[Start of Attachment]
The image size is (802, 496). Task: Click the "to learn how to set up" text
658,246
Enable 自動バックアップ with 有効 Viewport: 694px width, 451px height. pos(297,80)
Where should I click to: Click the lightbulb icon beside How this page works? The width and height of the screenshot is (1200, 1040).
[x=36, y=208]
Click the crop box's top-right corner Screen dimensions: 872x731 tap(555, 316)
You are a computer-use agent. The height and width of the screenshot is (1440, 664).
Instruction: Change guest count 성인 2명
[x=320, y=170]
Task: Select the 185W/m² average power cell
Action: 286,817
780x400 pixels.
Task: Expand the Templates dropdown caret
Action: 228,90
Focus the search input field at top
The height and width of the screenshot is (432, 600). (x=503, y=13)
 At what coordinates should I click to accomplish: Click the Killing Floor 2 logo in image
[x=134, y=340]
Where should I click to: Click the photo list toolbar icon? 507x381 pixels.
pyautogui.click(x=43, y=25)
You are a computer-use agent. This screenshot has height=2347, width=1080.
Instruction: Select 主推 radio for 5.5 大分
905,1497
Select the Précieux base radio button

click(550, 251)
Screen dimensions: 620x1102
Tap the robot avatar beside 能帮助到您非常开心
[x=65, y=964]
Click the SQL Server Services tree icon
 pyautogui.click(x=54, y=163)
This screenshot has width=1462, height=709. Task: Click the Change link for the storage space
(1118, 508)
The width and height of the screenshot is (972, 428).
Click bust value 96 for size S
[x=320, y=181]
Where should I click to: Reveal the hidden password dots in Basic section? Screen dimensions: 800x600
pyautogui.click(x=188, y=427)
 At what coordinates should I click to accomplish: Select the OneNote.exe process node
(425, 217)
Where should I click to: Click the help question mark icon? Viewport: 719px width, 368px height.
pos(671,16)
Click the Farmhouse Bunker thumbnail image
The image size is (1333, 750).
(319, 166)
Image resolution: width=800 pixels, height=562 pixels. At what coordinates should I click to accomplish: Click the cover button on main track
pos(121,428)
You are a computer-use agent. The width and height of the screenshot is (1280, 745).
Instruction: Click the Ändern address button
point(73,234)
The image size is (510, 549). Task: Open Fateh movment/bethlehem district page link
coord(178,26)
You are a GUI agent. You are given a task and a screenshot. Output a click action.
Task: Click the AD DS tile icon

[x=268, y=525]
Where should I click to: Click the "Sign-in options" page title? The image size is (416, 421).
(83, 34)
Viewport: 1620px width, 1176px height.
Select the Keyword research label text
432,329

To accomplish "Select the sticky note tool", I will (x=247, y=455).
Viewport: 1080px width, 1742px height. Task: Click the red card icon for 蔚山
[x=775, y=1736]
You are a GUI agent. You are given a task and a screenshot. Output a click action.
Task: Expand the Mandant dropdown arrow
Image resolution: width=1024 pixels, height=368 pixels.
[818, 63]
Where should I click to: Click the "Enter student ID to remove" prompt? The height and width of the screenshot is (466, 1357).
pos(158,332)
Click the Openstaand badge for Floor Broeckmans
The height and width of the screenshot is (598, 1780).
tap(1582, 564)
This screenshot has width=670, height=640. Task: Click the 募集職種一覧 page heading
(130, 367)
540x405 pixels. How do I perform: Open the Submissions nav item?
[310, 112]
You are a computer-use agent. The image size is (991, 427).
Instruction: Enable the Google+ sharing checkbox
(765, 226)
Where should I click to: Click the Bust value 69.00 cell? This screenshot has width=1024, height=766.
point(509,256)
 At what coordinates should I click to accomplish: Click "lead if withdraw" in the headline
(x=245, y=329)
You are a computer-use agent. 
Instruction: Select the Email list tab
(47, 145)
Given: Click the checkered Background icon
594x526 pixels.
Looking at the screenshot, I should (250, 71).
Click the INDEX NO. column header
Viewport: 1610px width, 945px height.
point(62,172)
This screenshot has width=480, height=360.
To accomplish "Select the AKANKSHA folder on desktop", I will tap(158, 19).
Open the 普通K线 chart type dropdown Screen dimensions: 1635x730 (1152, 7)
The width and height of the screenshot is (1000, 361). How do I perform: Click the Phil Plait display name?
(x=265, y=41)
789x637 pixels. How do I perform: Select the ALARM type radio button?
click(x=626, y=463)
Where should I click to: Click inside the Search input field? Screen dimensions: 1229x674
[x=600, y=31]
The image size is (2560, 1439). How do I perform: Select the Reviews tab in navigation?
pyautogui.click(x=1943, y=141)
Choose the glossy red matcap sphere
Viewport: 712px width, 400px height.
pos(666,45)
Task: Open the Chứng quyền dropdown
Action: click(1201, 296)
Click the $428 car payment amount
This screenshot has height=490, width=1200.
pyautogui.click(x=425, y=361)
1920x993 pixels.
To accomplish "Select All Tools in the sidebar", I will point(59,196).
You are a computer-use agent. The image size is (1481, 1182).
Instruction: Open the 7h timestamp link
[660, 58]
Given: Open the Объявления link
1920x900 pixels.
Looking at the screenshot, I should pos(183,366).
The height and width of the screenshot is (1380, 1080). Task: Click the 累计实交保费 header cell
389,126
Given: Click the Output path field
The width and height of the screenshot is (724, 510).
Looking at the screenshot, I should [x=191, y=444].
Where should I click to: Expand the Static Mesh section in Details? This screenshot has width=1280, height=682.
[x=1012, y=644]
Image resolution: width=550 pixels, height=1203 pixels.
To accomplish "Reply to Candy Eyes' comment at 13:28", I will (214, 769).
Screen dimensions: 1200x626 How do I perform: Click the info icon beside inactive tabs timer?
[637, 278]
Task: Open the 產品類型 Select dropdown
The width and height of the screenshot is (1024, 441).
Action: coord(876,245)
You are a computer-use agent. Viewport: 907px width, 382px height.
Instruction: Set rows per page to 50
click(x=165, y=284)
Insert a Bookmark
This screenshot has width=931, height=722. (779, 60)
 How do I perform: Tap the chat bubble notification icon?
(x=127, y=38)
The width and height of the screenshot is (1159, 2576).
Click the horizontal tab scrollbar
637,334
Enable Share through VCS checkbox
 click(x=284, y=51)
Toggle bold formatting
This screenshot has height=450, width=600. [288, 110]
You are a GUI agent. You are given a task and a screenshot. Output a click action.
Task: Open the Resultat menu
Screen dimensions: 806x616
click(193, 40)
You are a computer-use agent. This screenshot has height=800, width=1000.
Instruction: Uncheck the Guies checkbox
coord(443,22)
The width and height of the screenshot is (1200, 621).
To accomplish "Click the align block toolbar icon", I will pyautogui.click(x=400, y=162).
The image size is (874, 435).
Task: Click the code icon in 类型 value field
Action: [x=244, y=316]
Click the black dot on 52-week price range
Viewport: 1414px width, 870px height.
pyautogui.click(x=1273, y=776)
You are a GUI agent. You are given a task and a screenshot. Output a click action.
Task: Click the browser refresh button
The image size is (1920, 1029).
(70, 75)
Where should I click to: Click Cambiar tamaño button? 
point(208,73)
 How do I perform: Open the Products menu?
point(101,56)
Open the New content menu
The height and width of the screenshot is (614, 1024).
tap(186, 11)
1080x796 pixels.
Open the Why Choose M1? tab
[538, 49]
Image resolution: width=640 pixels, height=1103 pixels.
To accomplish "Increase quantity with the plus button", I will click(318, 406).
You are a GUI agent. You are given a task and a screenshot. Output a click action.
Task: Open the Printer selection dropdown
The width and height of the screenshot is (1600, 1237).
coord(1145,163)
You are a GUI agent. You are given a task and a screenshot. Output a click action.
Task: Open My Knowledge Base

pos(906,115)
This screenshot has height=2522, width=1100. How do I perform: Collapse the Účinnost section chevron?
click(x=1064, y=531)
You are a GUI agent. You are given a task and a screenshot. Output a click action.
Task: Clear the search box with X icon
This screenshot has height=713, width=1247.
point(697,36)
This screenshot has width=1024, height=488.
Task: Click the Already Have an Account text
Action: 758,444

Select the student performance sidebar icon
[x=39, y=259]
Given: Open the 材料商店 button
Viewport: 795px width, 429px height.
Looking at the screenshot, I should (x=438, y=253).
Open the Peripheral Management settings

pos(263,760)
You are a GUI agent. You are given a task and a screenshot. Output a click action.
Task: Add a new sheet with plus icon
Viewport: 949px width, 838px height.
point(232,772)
[End of Attachment]
Give again the closing portion of the entries, from the line with "Select the student performance sidebar icon" through the last line. Keep it exact and add nothing.

Select the student performance sidebar icon
[x=39, y=259]
Given: Open the 材料商店 button
Viewport: 795px width, 429px height.
Looking at the screenshot, I should (x=438, y=253).
Open the Peripheral Management settings

pos(263,760)
You are a GUI agent. You are given a task and a screenshot. Output a click action.
Task: Add a new sheet with plus icon
Viewport: 949px width, 838px height.
point(232,772)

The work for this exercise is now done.